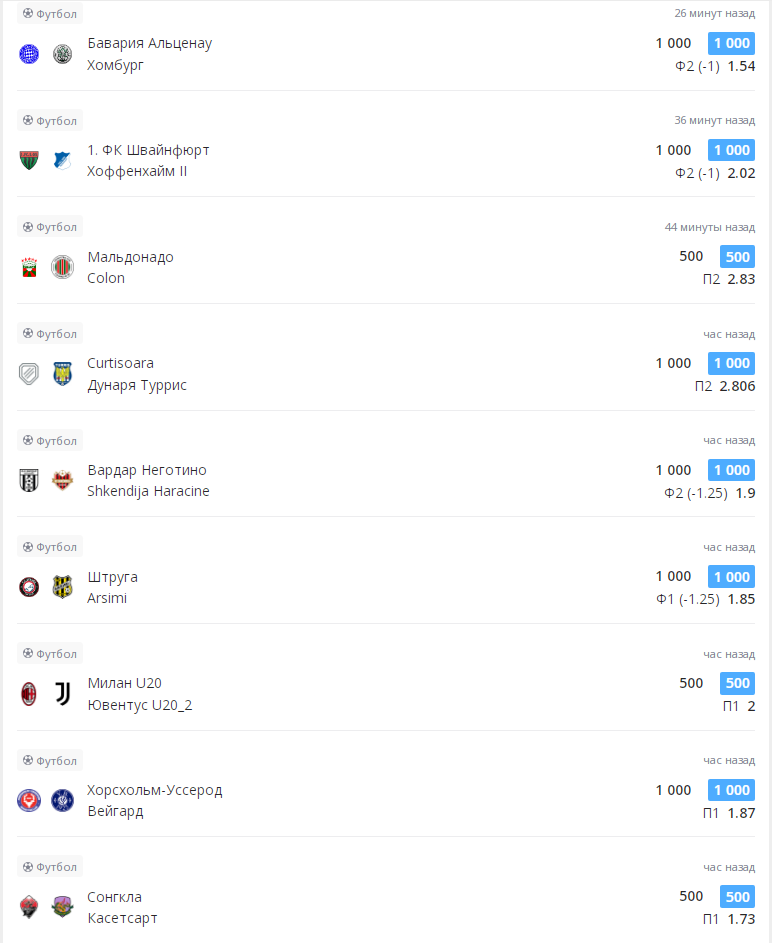Open the Хорсхольм-Уссерод match

tap(155, 790)
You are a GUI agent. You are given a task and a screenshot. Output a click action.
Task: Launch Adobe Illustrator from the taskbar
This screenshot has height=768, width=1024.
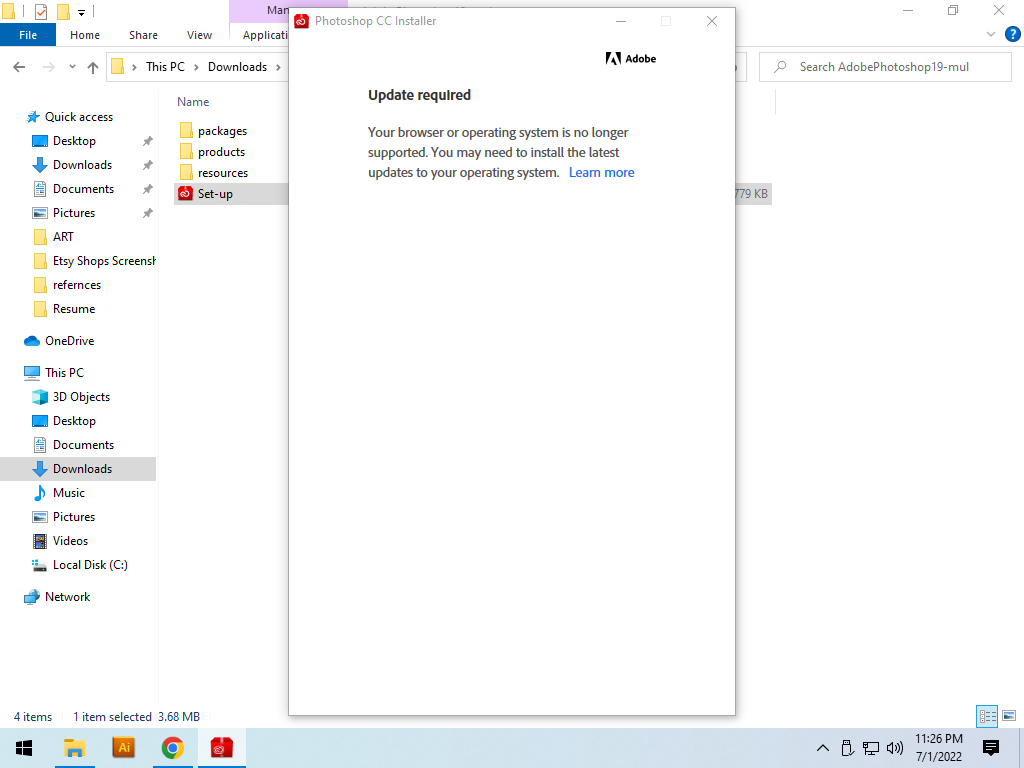tap(123, 747)
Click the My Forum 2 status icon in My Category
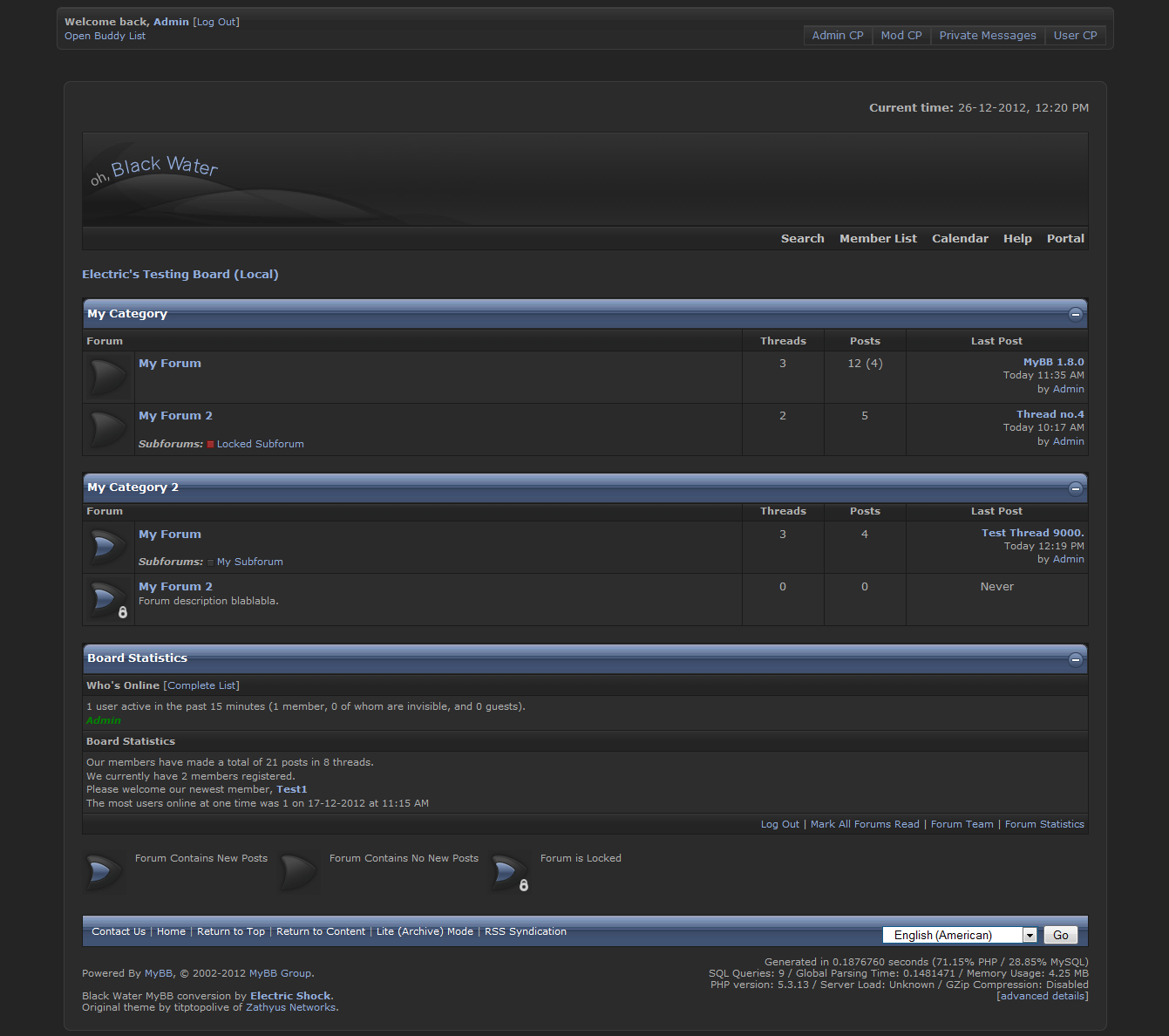 coord(108,429)
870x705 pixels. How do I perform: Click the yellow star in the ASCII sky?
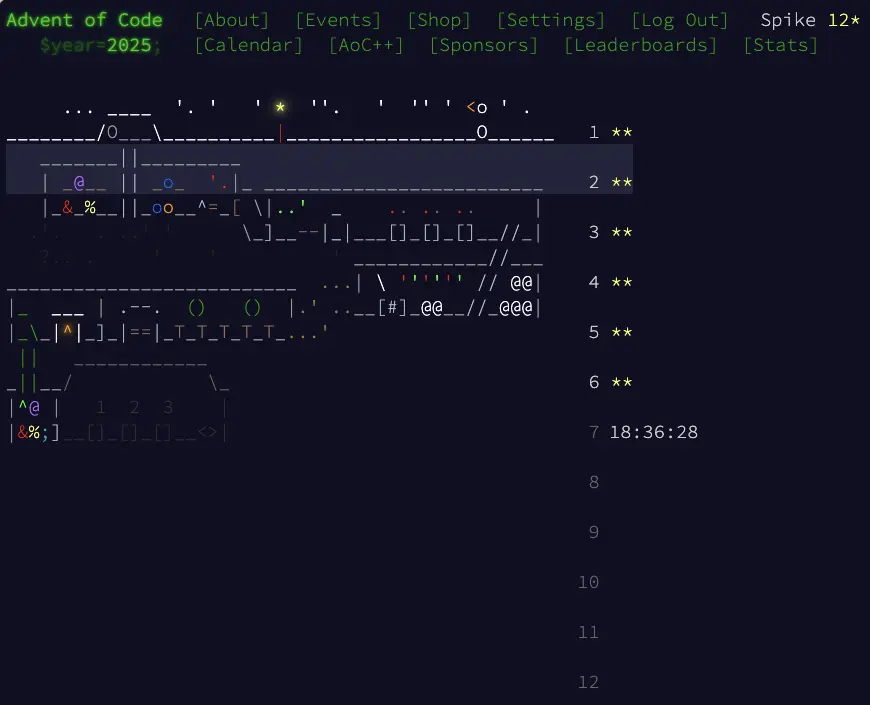[x=281, y=108]
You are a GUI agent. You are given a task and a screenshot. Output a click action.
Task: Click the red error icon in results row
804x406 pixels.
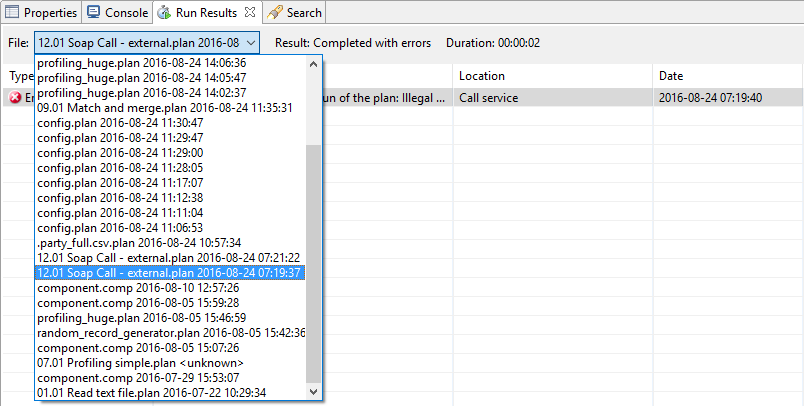click(x=16, y=98)
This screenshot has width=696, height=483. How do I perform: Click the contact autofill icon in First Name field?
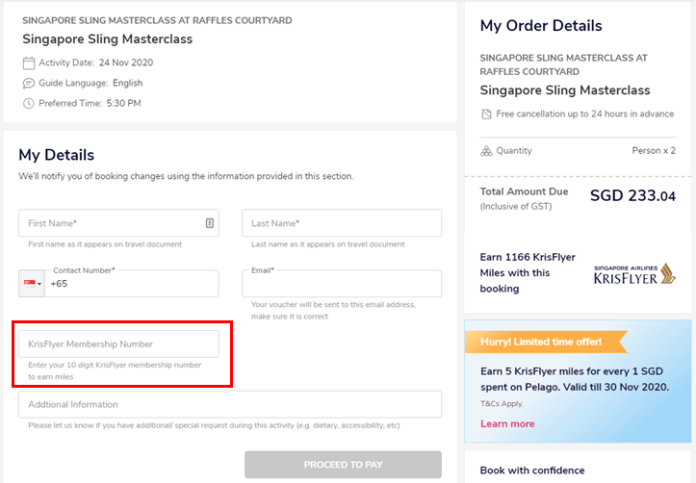210,223
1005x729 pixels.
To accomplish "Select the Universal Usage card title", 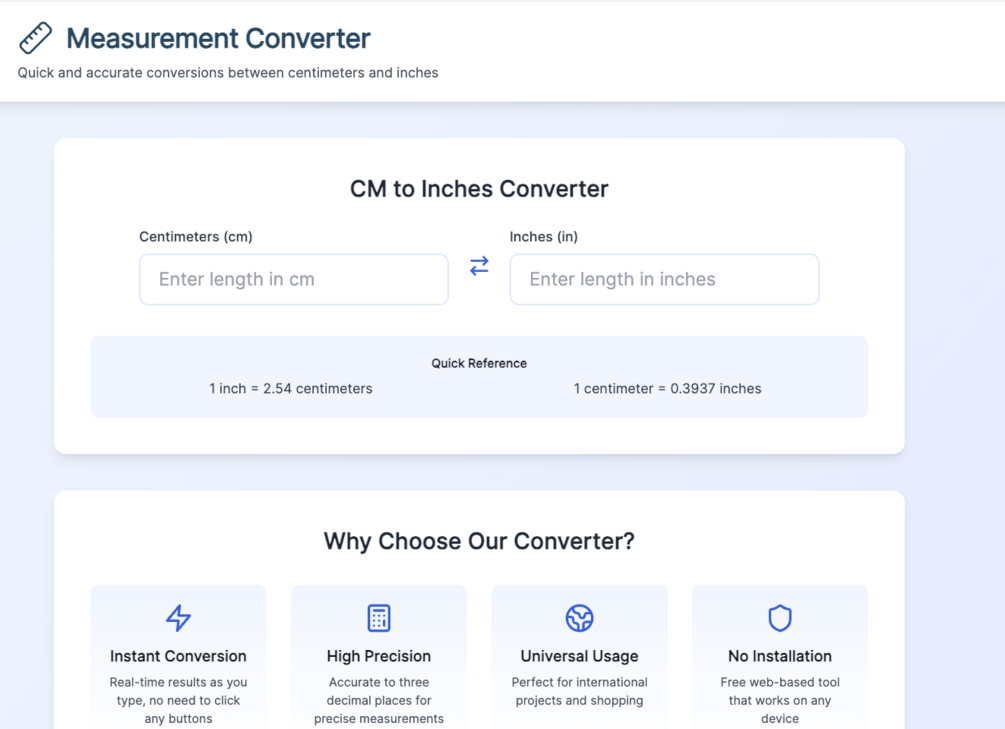I will point(579,656).
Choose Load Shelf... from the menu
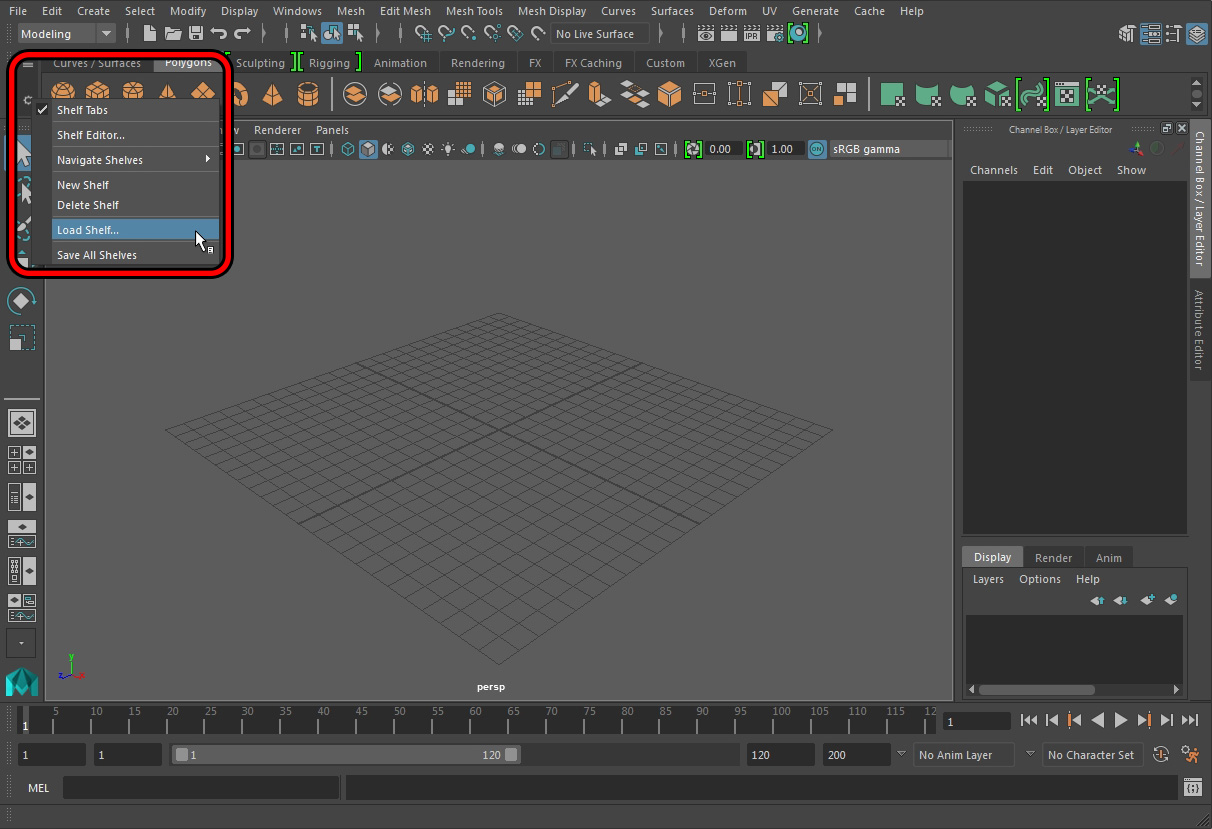Viewport: 1212px width, 829px height. 88,230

# # # #

- **What to do**: Skip every picture, and restate word for word only the lines above from the line containing "870x705 pixels. How" to the line containing "1005x729 pixels.", both of them included.

- **Written answer**:
870x705 pixels. How do I perform: Click the yellow star in the ASCII sky?
[x=281, y=108]
You are a GUI agent. You are given a task and a screenshot. Output a click action.
Task: Click the red error icon in results row
804x406 pixels.
click(x=16, y=98)
This screenshot has width=696, height=483. How do I perform: Click the contact autofill icon in First Name field?
210,223
1005x729 pixels.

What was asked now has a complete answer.